Yüzümde dudaklarının dokunuşunu hissettiğimde kıkırdamadan edemedim. Hislerimi tanımlayacak kelimeler bulamıyordum ama diyebileceğim şey sadece çok güzel olduğuydu. Onu seviyordum ve onun beni sevdiğini hissediyordum. Gözlerimin üzerine öpücük kondurduğunda usulca açtım gözlerimi. "Ne zaman uyandın?"

Gülümseyerek bakıyordu bana, bakın bu bana dünyanın en özel insanı gibi hissettiriyordu. Sanki ben kırılgan bir nesneymişim de beni kırmaktan korkuyormuş gibiydi. "Bir az oldu."

"Neden hemen uyandırmadın?" 

Yavaşca tekrar uzanıp kolunu başının altına aldı ve gülümseyerek bana bakmaya başladı. "Seni uyurken izlemek istedim, çok güzeldin."

Hafifçe gülerek Baekhyun'un çıplak göğsüne yasladım kafamı. Kokusu burnuma geldikçe göz pınarlarım yaşları gözlerime dolduruyordu ve boğazımın düğüm düğüm olmasını engelleyemiyordum. Dudaklarım büzülürken gözümü kırptığımda Baekhyun'un göğsüne düşen damlaya engel olamadım.

Baekhyun'un sırtımda ki eli bir süre olduğu yerden kaldıktan sonra yavaşca koltuk altlarımı bulup beni doğrultarak kendine çekti. Yüzüm tam olarak yüzünün karşısındaydı. "Neden ağlıyorsun, yanlış bir şey mi yaptım? Ya da dünden dolayı canın mı acıyor? Bak ben özür dilerim, hemen senin için ağrı kesici getirip çay yapa-"

Zorla "Baekhyun." dediğimde durmuştu. Avucumun içiyle gözlerimi silip ağlamamı biraz olsun bastırdım. Daha sonra ellerimle Baekhyun'un yüzüne avuçladım ve bu defa ben onu göğsüme çektim. İlkti sanırım bu, genel olarak o bana sarılırdı. Saçlarının kokusunu içime çekerek kocaman bir öpücük kondurdum. "Yanlış hiçbir şey yapmadın. Hatta o kadar iyisin ki, ben iyiliğinin altında ezildiğimi hissediyorum. Sanki bundan sonra sen yanımda olmazsan bocalayacakmışım gibi, elimi tutmazsan düşecekmişim gibi, sana muhtaçmışım gibi... Ben dün en yakın iki arkadaşım tarafından hayal kırıklığına uğradım ama sen yanımda olup beni her şeyin geçeceğine inandırdın. Sen benim en büyük hayalim, en büyük umudumsun. Lütfen sen benim hayal kırıklığım olma, lütfen." O sessizce beni dinlerken kollarını belime dolayıp iyice bana yaklaşmıştı. Daha sonra burnumu çekip olası bir sümük saldırısından kurtuldum. "Ayrıca biraz canım yanıyor evet ama endişelenecek bir şey değil, ben istedim sonuçta değil mi?"

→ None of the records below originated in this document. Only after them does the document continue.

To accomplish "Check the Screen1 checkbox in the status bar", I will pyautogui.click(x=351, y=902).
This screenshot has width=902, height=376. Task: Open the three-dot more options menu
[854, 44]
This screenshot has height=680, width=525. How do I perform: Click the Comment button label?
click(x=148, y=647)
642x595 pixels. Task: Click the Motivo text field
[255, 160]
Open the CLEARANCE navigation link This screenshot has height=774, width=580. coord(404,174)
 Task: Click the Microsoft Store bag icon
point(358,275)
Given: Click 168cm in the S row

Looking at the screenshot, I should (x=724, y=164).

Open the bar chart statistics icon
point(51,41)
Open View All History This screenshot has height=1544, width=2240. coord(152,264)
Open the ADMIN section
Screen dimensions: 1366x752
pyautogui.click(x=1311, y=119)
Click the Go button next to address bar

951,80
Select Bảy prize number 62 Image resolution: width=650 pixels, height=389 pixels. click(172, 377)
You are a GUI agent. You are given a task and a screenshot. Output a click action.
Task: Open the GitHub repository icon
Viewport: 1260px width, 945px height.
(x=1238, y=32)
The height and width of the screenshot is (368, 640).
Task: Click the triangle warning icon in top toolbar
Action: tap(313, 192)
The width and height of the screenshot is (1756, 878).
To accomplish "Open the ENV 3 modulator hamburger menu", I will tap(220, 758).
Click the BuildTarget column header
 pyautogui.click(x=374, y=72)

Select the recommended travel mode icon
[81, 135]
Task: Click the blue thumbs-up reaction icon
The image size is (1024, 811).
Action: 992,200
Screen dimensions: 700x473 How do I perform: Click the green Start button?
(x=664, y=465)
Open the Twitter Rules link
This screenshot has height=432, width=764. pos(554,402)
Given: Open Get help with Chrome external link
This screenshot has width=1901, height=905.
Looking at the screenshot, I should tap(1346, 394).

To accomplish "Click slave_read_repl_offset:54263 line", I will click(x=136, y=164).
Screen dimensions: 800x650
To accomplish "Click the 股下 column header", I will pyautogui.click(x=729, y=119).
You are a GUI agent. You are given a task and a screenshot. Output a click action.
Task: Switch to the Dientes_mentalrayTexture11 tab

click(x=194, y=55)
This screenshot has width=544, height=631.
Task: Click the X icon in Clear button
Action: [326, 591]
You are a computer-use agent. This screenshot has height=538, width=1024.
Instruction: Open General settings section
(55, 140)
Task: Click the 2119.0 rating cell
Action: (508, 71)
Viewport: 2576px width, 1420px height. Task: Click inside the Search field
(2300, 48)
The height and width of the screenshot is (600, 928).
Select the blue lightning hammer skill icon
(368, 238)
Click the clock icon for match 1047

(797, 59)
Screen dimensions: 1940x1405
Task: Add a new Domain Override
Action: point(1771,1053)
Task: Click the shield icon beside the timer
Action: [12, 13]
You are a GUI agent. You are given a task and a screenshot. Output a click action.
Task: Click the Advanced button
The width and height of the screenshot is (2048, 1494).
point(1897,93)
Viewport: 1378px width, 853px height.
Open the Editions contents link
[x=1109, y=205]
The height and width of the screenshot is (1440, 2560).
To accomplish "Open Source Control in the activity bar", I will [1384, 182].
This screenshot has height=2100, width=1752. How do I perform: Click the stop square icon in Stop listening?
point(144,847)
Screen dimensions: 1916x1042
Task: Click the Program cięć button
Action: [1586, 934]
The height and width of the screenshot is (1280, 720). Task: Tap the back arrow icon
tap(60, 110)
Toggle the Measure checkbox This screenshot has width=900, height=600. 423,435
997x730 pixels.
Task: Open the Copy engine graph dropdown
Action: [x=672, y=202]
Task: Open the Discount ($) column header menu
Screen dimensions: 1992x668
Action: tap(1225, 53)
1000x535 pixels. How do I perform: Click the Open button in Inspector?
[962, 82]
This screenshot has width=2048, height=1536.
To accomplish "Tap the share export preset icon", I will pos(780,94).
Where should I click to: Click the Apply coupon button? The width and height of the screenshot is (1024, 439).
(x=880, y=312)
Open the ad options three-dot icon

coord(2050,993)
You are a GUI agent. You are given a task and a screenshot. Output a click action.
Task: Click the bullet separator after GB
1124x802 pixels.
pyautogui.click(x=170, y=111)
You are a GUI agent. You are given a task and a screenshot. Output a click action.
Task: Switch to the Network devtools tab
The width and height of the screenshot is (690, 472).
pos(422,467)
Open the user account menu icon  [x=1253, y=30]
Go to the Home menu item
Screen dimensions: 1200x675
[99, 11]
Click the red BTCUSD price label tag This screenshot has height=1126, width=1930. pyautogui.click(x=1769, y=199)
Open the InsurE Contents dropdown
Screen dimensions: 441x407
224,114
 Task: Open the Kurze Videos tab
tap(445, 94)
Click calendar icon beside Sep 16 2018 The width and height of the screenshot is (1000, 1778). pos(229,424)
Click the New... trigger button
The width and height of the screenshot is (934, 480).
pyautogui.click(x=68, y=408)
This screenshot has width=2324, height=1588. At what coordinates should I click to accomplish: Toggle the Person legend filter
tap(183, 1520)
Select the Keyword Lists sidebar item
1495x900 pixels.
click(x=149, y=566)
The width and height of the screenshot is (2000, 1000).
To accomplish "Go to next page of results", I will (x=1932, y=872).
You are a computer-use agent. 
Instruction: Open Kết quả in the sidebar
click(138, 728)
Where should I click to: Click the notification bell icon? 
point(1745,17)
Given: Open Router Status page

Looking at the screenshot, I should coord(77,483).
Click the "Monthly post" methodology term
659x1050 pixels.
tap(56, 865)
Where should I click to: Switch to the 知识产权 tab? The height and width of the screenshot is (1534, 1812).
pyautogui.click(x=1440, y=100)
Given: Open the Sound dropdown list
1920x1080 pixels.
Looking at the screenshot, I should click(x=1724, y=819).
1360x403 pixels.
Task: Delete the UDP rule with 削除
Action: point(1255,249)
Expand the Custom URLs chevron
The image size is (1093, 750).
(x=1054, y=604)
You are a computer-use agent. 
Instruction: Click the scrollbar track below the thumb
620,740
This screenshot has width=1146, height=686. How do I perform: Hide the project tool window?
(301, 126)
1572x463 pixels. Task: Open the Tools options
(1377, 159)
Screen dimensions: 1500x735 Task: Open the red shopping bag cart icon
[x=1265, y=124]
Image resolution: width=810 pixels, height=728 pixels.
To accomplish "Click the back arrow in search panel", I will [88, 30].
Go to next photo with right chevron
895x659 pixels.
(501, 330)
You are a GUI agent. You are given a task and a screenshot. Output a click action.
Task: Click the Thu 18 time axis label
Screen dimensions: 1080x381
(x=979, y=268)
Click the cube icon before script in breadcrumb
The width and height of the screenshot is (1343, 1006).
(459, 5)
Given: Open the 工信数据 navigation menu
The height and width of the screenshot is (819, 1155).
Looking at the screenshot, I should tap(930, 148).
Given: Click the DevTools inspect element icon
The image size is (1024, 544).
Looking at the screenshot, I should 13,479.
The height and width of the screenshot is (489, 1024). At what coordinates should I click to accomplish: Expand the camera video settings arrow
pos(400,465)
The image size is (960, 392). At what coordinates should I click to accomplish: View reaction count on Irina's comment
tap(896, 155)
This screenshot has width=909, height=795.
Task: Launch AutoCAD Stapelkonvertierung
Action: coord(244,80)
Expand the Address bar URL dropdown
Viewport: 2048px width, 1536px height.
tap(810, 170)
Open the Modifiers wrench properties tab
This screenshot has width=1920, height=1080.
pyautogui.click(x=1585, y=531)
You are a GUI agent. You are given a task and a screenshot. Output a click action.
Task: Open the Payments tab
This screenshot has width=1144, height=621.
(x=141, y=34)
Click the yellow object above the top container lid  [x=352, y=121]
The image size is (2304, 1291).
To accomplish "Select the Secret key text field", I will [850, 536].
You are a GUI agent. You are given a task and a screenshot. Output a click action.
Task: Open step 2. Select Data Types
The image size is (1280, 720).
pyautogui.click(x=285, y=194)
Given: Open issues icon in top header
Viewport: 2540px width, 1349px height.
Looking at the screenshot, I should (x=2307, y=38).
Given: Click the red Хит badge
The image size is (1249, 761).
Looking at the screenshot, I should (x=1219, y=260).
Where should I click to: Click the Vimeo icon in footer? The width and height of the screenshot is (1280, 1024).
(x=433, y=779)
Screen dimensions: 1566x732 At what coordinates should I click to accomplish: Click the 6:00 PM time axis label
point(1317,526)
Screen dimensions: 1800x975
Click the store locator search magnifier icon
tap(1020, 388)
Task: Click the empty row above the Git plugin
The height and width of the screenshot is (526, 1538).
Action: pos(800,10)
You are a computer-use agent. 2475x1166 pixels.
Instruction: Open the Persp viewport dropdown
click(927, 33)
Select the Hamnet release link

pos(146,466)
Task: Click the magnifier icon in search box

Ben bunu der demez kafasını kaldırıp bana baktı. "Üzgünüm... Şirketi ayarıp bu gün ikimiz için izin alacağım."

"Baekhyun buna gerek yok..." 

Bana 'asıl bunu demene gerek yok' dercesine elini telefonuna atıp bir numara tuşladı ardından telefonu kulağına götürdü.

"Alo, Minseok? Benim Baekhyun."

"Bu gün işe gelmeyeceğiz."

"Kim Taeyeon ve ben."

"Burnunu sokma, sen sadece dayıma bir şey çaktırma ve güzelce idare et. Seni seviyorum Minseok-ah"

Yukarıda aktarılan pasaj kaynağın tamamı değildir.